BRIEF — The required answer is a copy of each line in the entries below that includes "khác".

GIVEN DATA —

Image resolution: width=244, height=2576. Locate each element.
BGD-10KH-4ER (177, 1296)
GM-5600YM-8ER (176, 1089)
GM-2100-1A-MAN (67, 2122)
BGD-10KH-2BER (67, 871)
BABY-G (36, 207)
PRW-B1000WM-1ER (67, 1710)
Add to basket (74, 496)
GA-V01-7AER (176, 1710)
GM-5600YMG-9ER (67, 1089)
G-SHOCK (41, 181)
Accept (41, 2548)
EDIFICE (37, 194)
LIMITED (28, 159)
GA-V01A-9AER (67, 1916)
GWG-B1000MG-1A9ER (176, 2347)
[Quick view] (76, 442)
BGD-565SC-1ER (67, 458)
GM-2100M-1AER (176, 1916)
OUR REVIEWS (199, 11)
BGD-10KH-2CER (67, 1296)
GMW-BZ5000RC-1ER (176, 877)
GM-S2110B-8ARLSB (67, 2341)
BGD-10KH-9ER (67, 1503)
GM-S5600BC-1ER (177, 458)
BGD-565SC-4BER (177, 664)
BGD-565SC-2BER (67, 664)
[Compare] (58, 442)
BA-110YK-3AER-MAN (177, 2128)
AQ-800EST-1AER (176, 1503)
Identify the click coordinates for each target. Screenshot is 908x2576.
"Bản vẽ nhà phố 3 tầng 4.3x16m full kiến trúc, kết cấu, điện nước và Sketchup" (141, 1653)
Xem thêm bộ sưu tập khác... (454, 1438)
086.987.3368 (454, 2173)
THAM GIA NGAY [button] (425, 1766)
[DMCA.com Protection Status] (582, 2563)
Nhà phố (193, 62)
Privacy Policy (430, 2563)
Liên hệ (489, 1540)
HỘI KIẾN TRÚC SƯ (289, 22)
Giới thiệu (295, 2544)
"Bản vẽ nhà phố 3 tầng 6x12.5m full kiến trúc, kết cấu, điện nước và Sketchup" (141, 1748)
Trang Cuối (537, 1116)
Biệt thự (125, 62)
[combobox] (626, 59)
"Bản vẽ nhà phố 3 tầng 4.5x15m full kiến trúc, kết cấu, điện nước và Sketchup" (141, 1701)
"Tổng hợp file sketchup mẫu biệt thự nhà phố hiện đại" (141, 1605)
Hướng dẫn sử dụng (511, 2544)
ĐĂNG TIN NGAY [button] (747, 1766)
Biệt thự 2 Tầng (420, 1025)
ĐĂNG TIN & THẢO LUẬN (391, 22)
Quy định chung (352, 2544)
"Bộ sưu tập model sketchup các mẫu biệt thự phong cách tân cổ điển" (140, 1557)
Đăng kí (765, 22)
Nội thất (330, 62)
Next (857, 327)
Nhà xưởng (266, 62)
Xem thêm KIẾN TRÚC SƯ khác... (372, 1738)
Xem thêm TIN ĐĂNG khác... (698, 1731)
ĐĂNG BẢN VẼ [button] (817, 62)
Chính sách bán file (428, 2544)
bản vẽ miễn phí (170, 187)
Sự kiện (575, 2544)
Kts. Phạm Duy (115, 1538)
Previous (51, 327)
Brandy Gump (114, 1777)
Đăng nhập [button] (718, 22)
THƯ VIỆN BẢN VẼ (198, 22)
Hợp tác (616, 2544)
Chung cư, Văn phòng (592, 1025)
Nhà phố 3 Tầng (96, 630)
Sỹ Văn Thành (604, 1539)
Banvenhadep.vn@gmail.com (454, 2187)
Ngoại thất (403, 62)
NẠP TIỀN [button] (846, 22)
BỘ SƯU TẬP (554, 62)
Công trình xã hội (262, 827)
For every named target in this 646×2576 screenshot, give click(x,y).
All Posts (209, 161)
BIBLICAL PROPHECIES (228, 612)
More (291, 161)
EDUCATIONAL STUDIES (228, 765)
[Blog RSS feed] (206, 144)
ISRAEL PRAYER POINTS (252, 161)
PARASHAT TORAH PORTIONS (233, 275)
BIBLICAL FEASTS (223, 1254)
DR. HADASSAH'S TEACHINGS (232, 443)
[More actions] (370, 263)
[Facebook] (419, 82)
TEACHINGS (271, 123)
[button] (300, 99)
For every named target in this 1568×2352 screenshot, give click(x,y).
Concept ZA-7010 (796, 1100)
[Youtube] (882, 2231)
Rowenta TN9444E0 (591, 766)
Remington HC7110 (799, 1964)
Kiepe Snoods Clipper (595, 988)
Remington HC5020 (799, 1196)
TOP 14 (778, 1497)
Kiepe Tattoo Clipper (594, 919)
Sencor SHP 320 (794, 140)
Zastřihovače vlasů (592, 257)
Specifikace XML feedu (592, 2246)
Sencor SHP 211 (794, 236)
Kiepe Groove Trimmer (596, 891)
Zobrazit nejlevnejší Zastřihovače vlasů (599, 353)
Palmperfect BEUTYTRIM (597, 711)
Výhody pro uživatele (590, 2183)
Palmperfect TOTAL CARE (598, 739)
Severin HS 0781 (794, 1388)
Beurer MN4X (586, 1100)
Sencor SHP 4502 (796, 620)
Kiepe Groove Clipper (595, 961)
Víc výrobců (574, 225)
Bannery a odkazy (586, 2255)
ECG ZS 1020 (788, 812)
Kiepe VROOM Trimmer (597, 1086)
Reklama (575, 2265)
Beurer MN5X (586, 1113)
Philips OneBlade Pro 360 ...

WRITTEN REPLY —
Xem thêm bộ sưu tập khác... (454, 1438)
Xem thêm KIẾN TRÚC SƯ khác... (372, 1738)
Xem thêm TIN ĐĂNG khác... (698, 1731)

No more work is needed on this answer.